## start

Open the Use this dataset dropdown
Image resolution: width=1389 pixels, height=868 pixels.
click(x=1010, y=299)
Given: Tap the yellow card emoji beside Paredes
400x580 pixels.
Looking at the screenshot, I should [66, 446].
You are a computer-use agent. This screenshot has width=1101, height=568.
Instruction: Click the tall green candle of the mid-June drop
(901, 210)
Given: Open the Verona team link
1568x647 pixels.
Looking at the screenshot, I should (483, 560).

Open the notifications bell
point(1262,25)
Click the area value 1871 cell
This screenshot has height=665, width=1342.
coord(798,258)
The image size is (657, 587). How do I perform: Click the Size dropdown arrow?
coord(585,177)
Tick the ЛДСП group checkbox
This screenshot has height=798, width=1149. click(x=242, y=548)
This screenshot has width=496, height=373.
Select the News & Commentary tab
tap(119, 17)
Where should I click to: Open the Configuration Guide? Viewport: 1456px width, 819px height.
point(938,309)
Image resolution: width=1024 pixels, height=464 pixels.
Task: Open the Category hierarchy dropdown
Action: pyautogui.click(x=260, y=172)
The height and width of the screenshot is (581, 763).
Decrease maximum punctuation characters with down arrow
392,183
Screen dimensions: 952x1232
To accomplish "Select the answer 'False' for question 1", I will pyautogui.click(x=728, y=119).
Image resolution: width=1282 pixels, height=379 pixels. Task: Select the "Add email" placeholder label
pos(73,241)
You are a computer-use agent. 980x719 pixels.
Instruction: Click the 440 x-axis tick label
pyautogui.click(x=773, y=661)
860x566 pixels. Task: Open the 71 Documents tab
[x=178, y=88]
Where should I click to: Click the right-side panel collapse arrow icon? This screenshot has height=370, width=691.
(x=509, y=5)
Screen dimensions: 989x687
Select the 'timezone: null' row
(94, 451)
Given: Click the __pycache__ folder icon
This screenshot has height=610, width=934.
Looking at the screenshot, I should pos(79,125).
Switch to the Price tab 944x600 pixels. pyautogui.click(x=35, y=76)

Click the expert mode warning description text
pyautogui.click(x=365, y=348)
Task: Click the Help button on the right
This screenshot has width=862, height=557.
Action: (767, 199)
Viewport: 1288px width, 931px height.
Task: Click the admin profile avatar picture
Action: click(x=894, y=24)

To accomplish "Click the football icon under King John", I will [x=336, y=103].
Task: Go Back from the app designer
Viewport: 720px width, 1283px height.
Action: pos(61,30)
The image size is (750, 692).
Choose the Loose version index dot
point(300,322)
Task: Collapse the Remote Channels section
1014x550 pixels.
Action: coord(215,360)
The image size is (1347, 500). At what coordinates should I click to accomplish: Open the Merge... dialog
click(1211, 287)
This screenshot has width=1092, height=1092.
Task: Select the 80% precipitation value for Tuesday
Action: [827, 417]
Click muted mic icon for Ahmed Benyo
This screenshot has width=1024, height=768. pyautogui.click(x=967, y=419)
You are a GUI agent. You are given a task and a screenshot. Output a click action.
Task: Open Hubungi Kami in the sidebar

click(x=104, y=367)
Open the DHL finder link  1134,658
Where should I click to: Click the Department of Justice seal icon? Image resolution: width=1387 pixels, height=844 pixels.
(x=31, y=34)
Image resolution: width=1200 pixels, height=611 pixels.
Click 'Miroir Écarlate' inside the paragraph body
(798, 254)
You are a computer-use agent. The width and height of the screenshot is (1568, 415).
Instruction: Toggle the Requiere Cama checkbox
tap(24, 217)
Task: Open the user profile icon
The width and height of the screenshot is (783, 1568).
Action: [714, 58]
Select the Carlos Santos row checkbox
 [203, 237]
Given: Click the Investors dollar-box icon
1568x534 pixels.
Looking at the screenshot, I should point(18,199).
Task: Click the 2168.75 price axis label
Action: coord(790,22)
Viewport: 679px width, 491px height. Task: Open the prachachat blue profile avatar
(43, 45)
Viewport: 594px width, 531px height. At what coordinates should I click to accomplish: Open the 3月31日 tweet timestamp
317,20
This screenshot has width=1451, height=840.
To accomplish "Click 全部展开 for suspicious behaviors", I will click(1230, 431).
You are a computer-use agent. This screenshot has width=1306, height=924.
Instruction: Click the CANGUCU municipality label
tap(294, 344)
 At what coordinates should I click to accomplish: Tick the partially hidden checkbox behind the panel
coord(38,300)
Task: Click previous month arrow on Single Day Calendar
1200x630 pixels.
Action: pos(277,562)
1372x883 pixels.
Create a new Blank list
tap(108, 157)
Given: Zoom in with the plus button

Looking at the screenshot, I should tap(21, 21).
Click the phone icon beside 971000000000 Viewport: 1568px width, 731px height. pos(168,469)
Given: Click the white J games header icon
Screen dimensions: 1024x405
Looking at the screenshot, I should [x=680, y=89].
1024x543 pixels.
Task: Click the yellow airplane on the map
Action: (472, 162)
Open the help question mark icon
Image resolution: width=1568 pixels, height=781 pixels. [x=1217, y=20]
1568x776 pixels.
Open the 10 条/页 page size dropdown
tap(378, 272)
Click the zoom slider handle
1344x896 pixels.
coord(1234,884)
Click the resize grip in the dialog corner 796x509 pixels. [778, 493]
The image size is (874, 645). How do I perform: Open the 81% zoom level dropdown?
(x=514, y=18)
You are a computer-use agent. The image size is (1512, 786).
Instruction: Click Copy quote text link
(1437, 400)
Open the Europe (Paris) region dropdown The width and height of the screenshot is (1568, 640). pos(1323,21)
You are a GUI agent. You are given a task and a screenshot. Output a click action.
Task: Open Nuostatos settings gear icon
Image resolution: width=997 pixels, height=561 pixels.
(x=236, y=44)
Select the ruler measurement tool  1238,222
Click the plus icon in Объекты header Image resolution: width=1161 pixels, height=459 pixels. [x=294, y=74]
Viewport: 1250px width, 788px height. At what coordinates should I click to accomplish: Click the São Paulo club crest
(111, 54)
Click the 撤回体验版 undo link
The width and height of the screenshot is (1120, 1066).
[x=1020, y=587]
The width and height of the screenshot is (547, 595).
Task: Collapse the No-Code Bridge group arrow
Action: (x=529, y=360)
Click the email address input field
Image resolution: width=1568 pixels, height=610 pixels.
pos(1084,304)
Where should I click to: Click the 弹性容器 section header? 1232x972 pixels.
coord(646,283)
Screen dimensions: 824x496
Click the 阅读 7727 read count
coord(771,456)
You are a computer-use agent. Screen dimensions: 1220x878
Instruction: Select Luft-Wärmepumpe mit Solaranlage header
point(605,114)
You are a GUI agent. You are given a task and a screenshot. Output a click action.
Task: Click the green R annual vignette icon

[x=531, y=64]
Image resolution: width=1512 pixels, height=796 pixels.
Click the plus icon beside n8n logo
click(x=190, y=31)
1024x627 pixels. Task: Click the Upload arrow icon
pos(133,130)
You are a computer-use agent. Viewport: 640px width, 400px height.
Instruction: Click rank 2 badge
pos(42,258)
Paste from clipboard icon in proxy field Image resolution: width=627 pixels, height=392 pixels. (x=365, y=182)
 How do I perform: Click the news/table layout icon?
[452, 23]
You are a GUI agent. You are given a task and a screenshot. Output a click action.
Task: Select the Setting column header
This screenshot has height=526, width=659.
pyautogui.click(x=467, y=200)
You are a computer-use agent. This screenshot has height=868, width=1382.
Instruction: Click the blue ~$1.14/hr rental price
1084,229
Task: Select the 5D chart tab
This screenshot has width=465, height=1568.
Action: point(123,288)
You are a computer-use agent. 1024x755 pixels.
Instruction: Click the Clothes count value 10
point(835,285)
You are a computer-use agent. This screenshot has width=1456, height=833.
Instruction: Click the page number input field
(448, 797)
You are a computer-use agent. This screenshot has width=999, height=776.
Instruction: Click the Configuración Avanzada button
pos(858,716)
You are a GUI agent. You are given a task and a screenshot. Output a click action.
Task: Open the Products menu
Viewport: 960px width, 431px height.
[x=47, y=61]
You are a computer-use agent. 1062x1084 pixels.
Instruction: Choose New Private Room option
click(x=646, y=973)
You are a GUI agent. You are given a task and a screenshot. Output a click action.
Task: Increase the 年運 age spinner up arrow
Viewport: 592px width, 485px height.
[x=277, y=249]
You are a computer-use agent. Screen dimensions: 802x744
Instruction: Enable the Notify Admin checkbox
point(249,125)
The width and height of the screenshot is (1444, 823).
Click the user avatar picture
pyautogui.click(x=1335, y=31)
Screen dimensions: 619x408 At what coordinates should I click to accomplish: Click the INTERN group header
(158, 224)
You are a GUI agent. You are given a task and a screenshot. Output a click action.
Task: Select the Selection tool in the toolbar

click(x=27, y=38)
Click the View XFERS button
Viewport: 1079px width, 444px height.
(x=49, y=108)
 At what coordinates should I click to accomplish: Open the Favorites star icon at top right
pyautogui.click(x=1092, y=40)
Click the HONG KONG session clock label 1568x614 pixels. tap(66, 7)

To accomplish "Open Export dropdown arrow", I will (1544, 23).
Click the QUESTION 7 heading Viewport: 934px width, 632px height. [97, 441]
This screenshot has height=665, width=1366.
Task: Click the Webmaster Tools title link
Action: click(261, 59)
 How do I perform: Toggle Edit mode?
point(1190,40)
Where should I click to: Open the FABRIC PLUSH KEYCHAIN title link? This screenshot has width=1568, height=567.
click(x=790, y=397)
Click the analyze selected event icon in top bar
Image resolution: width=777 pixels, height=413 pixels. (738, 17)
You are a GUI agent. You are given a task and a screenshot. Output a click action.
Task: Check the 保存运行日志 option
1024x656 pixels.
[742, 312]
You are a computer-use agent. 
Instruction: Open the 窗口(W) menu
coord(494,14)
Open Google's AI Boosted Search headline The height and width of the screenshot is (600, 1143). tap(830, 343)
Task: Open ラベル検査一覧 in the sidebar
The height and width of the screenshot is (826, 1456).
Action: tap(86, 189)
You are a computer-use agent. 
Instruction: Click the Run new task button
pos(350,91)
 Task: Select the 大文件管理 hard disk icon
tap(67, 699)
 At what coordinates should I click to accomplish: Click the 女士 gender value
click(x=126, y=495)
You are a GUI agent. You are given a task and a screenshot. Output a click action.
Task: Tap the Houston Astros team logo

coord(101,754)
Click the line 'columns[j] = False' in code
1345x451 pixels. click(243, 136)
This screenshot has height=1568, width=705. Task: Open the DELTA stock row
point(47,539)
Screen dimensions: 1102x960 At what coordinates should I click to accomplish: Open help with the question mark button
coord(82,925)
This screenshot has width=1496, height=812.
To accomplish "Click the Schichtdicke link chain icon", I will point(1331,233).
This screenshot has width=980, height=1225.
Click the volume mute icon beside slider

## end

Stated goal. Put the lines from the one with "Click the 撤回体验版 undo link" up to and including the one with "pos(133,130)" into a Markdown table with columns Row and Line. Number each row and skip blank lines.

Answer below.
| Row | Line |
|---|---|
| 1 | Click the 撤回体验版 undo link |
| 2 | The width and height of the screenshot is (1120, 1066). |
| 3 | [x=1020, y=587] |
| 4 | The width and height of the screenshot is (547, 595). |
| 5 | Task: Collapse the No-Code Bridge group arrow |
| 6 | Action: (x=529, y=360) |
| 7 | Click the email address input field |
| 8 | Image resolution: width=1568 pixels, height=610 pixels. |
| 9 | pos(1084,304) |
| 10 | Where should I click to: Click the 弹性容器 section header? 1232x972 pixels. |
| 11 | coord(646,283) |
| 12 | Screen dimensions: 824x496 |
| 13 | Click the 阅读 7727 read count |
| 14 | coord(771,456) |
| 15 | You are a computer-use agent. Screen dimensions: 1220x878 |
| 16 | Instruction: Select Luft-Wärmepumpe mit Solaranlage header |
| 17 | point(605,114) |
| 18 | You are a GUI agent. You are given a task and a screenshot. Output a click action. |
| 19 | Task: Click the green R annual vignette icon |
| 20 | [x=531, y=64] |
| 21 | Image resolution: width=1512 pixels, height=796 pixels. |
| 22 | Click the plus icon beside n8n logo |
| 23 | click(x=190, y=31) |
| 24 | 1024x627 pixels. Task: Click the Upload arrow icon |
| 25 | pos(133,130) |